What needs to be done -> In the listing that follows, copy out each line that includes the word "preview".

The input ->
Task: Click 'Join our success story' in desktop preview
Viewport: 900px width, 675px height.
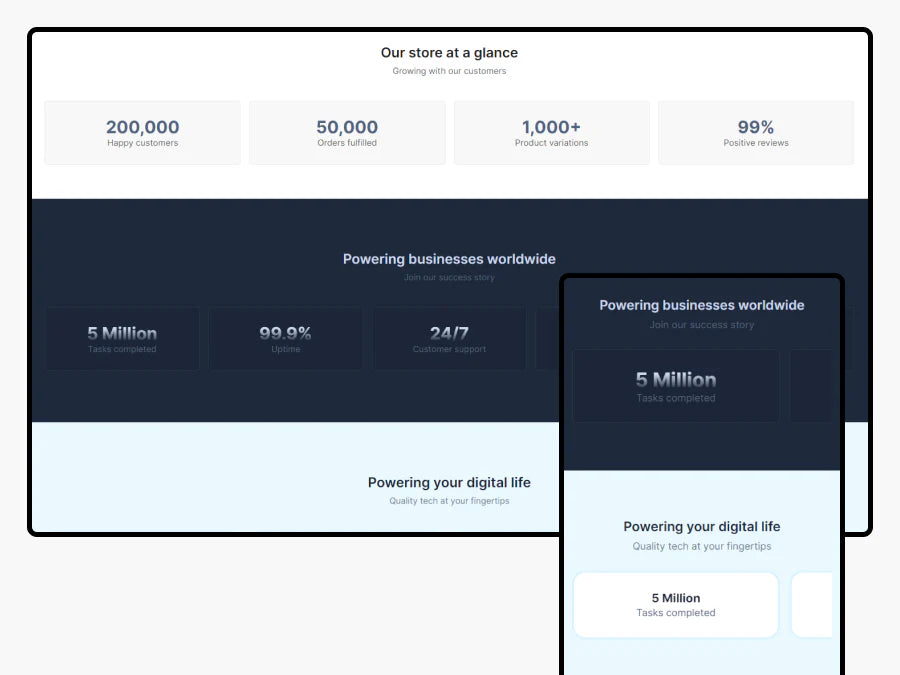Action: tap(449, 278)
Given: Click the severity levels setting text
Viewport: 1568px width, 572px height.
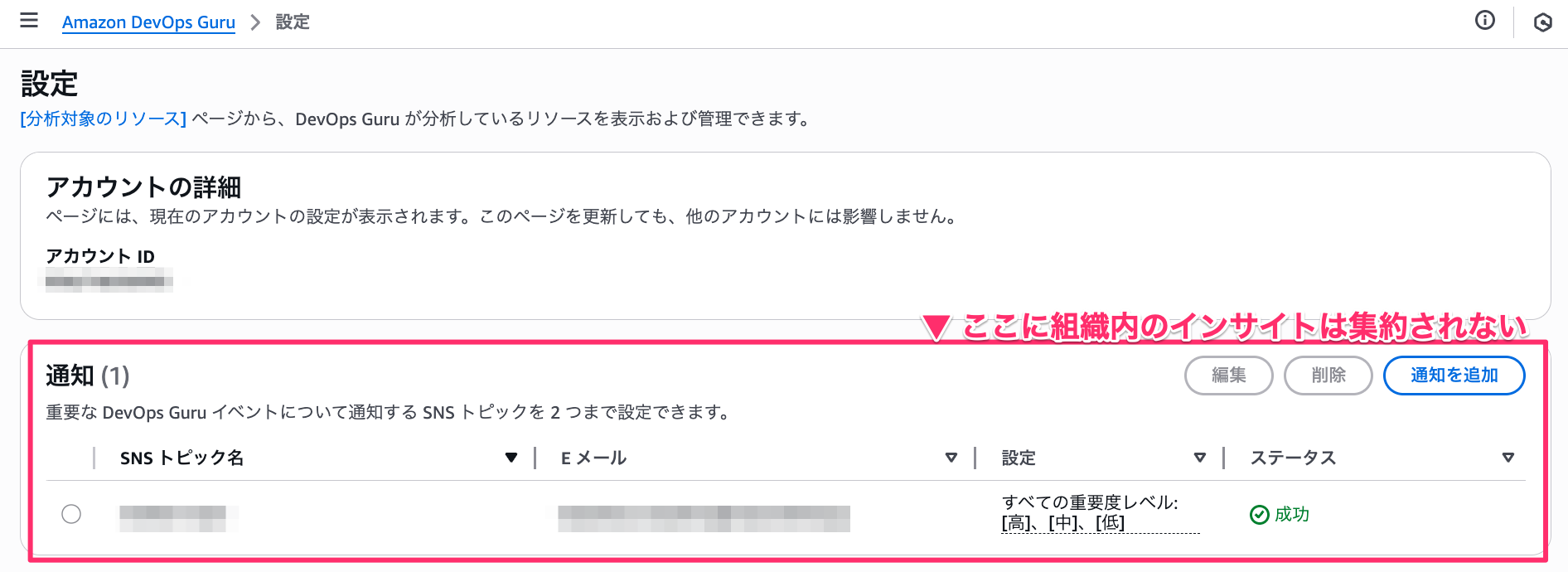Looking at the screenshot, I should (1090, 512).
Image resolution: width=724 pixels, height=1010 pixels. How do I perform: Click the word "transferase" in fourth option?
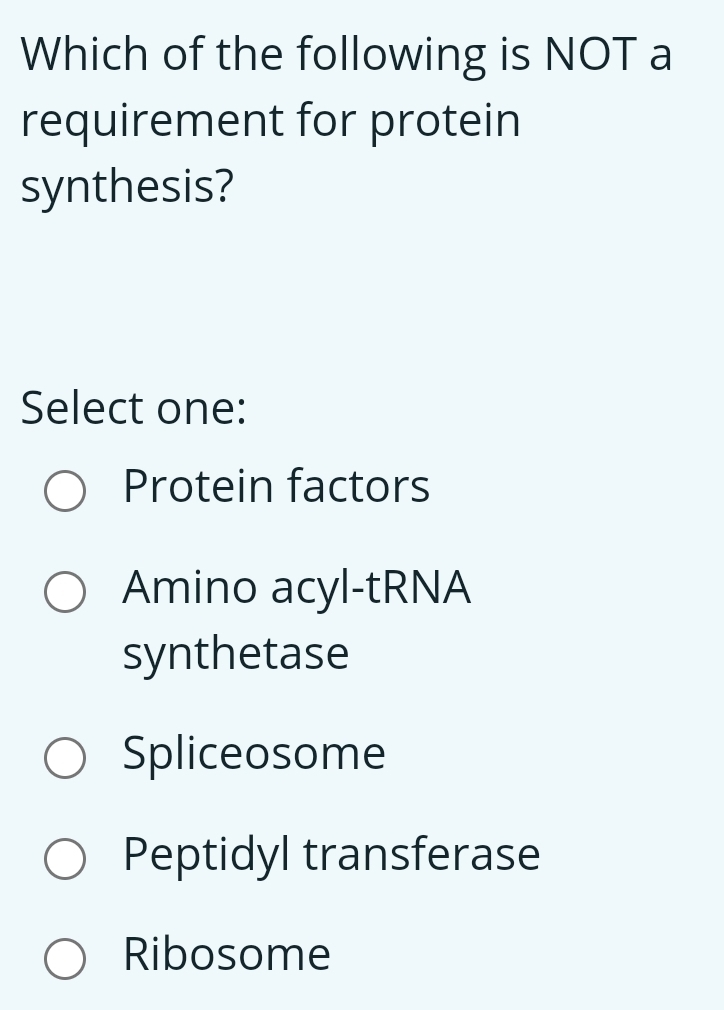(x=421, y=855)
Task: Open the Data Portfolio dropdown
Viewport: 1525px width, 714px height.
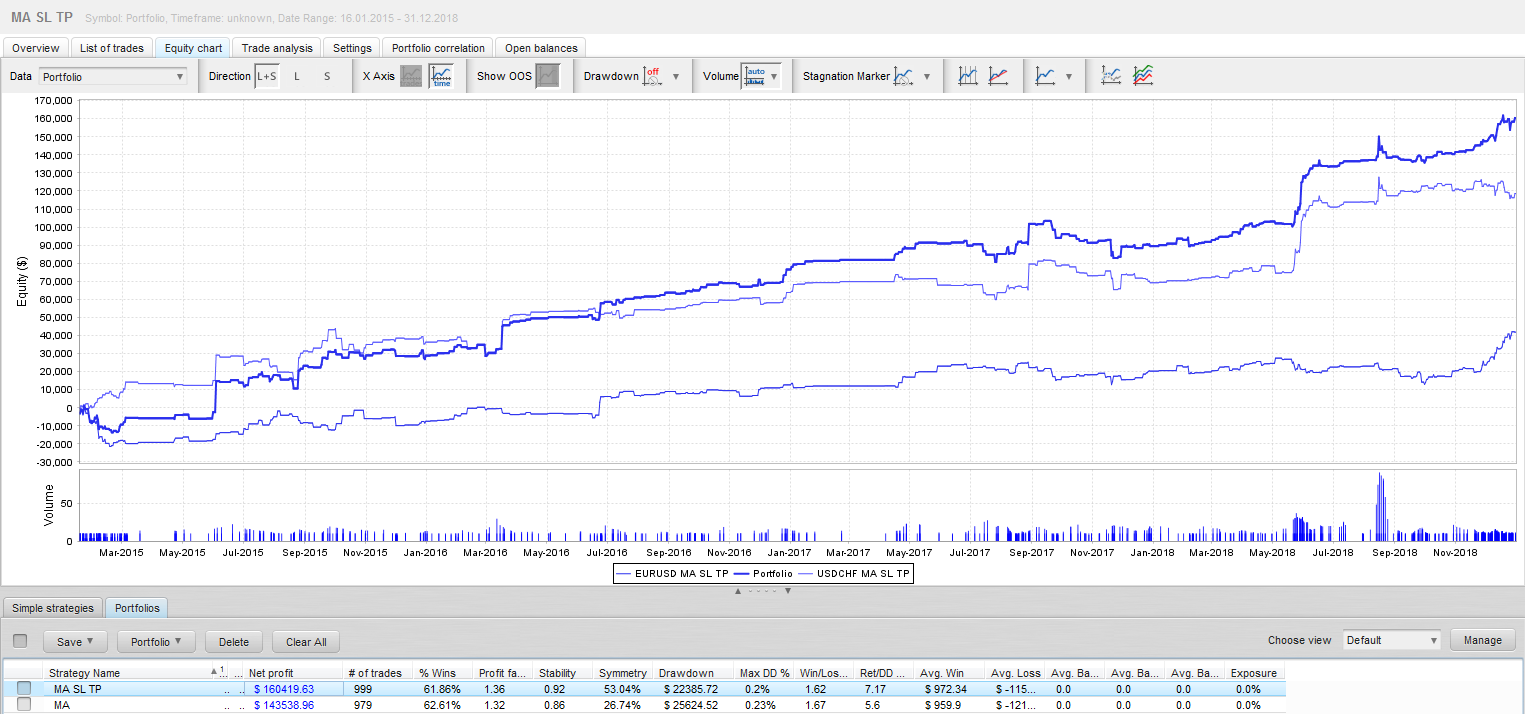Action: pos(112,76)
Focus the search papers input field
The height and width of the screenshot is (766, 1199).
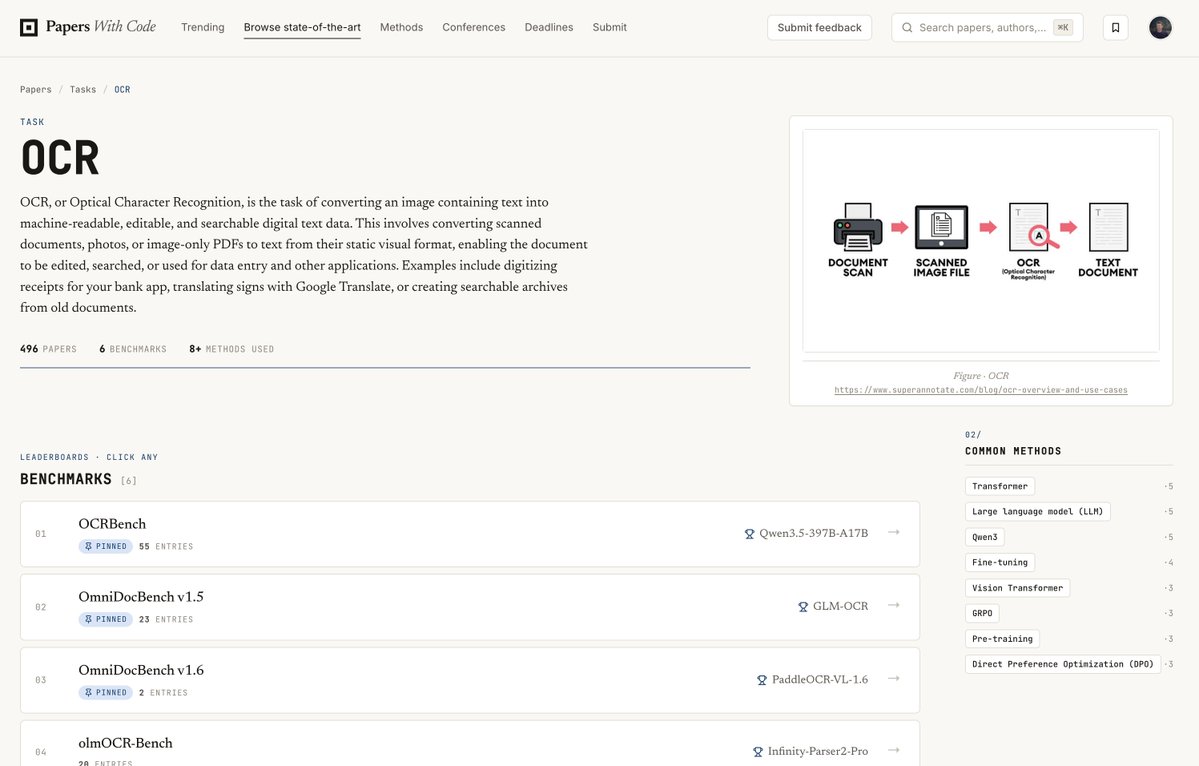(x=986, y=28)
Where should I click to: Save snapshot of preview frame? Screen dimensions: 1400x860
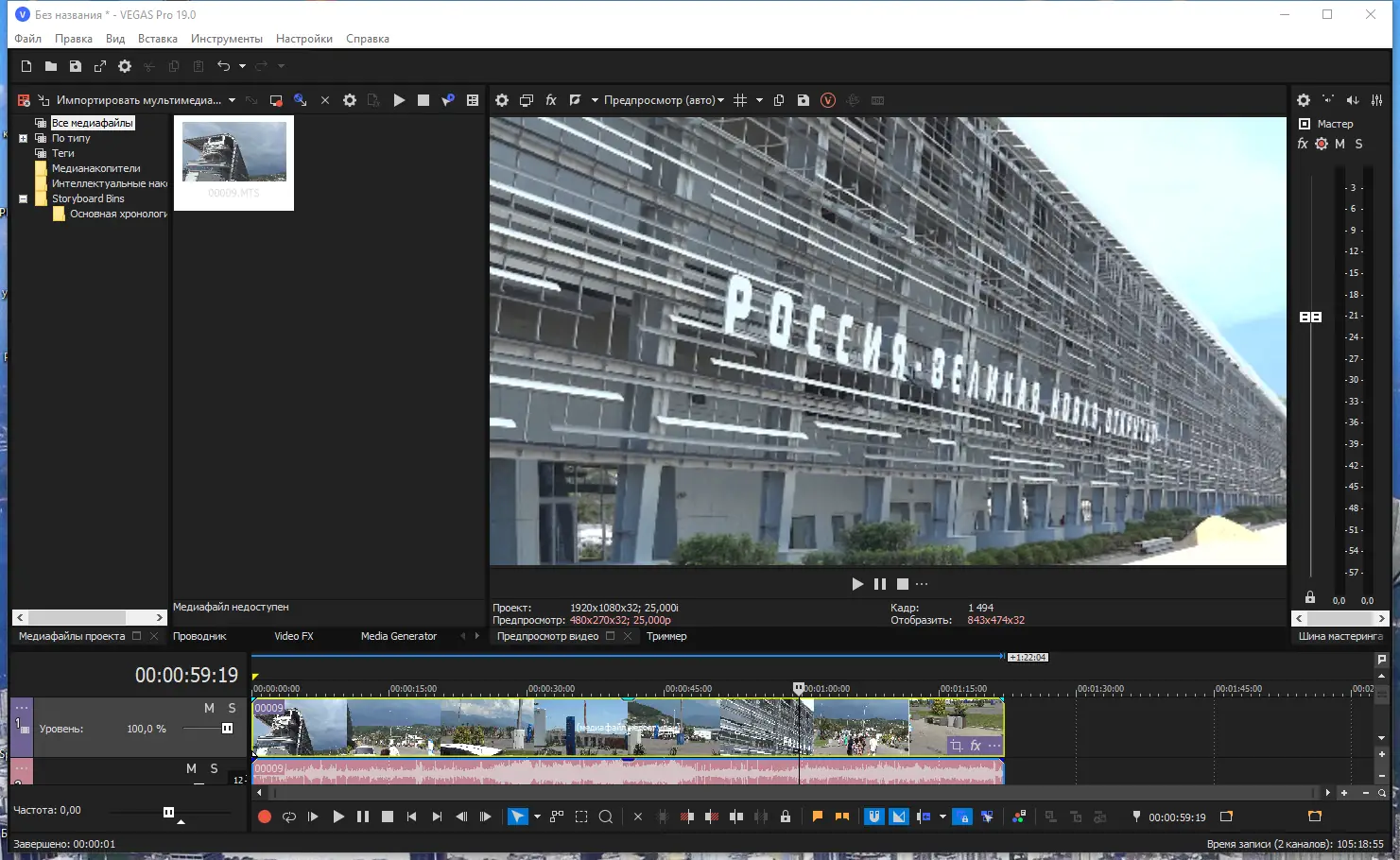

Answer to this task ->
Task: Click 'Join our success story' in desktop preview
Where should I click to: Save snapshot of preview frame? Screen dimensions: 1400x860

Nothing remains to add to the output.